About this task
Output exactly the lines that come between the start of the material and the line containing "Screen dimensions: 870x617", both ends included, with the pictures omitted.

Material to process
╭──

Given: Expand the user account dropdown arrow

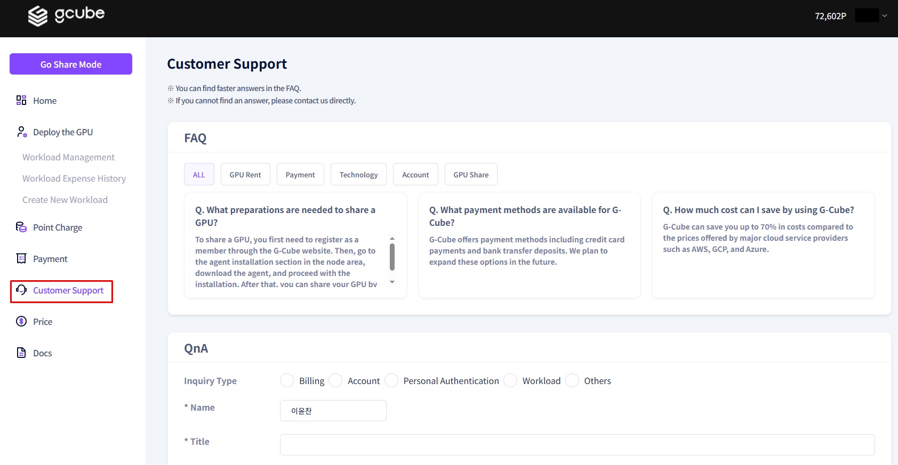Looking at the screenshot, I should coord(885,16).
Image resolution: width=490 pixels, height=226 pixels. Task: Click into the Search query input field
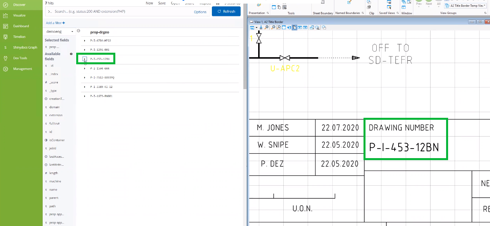pos(120,12)
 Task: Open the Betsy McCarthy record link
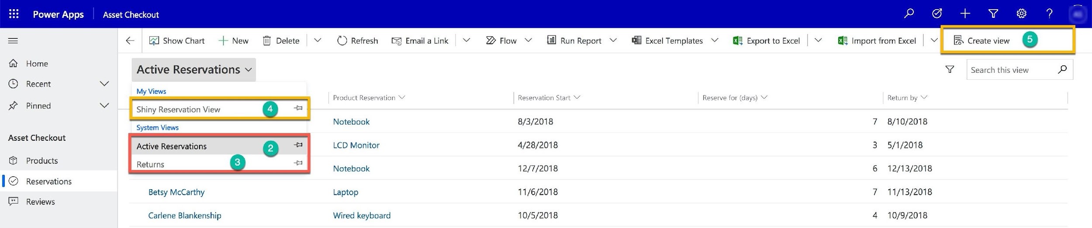pyautogui.click(x=176, y=192)
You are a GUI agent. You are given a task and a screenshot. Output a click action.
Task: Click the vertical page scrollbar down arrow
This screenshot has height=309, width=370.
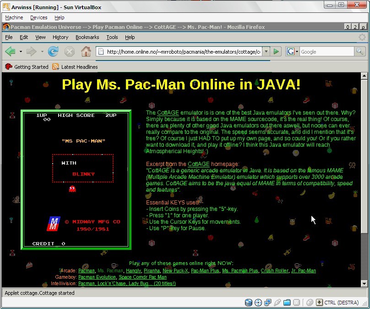point(364,283)
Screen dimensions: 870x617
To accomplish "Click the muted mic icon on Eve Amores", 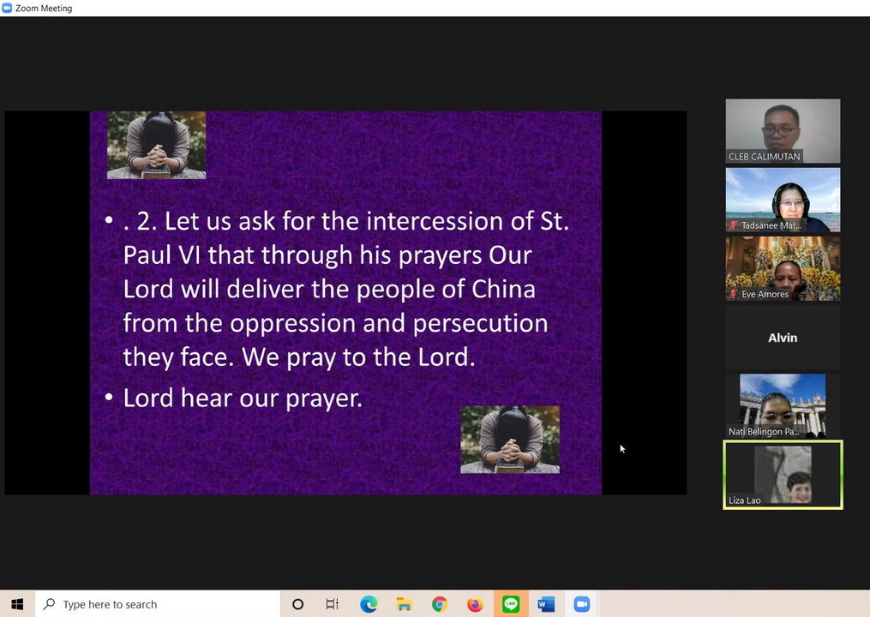I will (x=734, y=294).
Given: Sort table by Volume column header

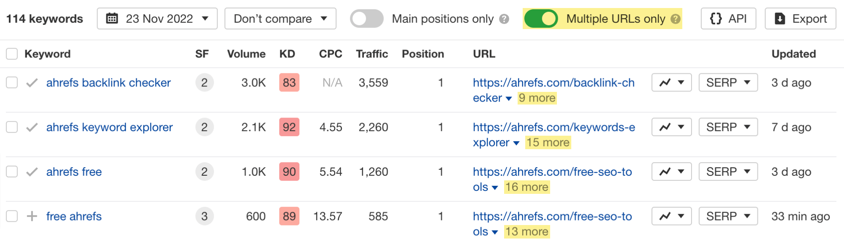Looking at the screenshot, I should pyautogui.click(x=246, y=54).
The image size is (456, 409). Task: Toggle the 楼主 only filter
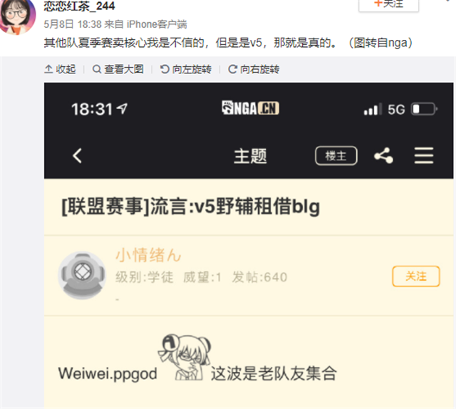(336, 155)

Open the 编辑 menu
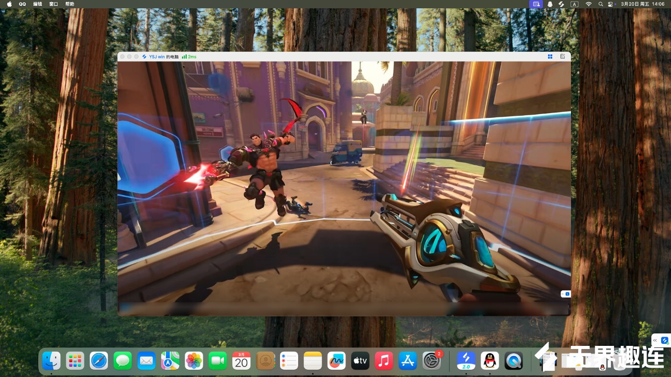[37, 4]
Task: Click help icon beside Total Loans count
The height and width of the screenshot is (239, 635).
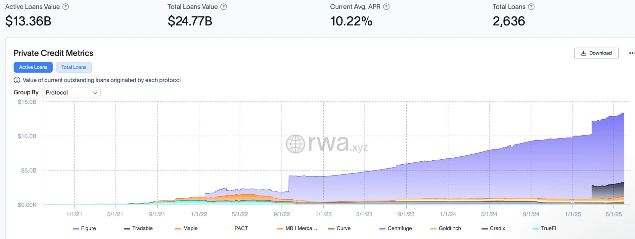Action: pos(531,7)
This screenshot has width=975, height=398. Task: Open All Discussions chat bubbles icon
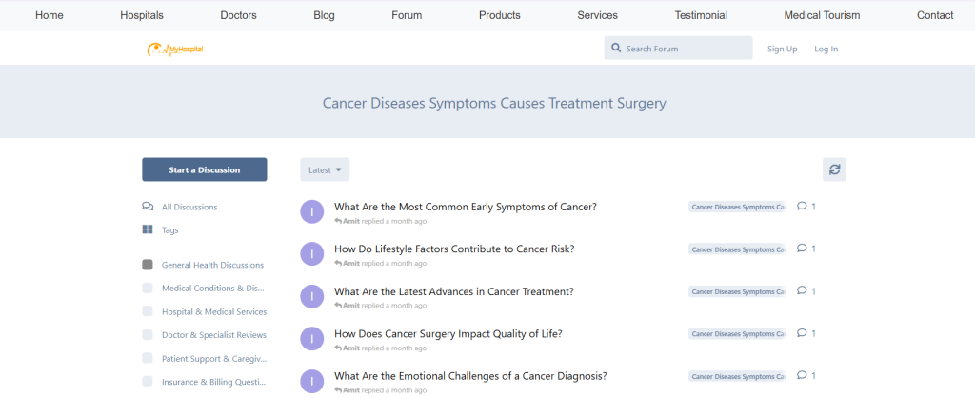tap(148, 207)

╰──

Result of the exercise
Given: Expand the user account dropdown arrow

Looking at the screenshot, I should coord(885,16).
Image resolution: width=490 pixels, height=226 pixels. Task: Click into the Search query input field
pos(120,12)
 Task: Open the Betsy McCarthy record link
pyautogui.click(x=176, y=192)
You are a GUI agent. You are given a task and a screenshot. Output a click action.
Task: Click the vertical page scrollbar down arrow
This screenshot has height=309, width=370.
point(364,283)
Screen dimensions: 870x617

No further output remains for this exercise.